The required output is all lines below that contain the word "name".

[[ Provided entries, beginning ]]

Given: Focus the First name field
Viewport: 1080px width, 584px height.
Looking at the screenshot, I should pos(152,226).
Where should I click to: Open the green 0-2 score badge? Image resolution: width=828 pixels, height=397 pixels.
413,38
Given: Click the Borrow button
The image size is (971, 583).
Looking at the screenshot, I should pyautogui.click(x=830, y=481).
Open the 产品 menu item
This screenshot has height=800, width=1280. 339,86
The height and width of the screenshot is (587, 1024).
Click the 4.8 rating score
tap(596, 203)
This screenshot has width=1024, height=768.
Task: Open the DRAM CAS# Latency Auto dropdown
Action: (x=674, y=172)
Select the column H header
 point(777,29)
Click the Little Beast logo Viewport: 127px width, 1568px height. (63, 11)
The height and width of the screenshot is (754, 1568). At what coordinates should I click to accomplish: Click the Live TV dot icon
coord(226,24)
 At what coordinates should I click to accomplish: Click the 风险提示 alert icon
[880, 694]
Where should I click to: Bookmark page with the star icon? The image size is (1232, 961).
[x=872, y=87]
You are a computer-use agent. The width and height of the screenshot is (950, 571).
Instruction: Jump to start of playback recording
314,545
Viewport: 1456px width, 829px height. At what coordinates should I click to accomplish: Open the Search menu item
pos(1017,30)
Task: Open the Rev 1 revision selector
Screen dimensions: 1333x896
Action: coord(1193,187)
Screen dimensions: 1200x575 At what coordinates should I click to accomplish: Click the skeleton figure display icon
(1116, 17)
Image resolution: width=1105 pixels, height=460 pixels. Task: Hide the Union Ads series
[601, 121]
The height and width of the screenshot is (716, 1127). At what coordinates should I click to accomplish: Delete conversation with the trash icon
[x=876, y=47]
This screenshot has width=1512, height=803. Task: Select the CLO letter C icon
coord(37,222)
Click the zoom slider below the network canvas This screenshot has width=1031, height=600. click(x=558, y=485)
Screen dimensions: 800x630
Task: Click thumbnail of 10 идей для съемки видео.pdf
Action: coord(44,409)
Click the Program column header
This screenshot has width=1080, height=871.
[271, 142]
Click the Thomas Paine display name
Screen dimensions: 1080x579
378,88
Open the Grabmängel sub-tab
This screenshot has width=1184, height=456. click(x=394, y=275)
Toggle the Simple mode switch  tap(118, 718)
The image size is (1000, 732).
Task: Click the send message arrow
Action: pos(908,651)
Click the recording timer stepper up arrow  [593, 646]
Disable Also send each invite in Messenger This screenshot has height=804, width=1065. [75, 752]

[[ Provided entries, end ]]

== Result of this task ==
Given: Focus the First name field
Click the Thomas Paine display name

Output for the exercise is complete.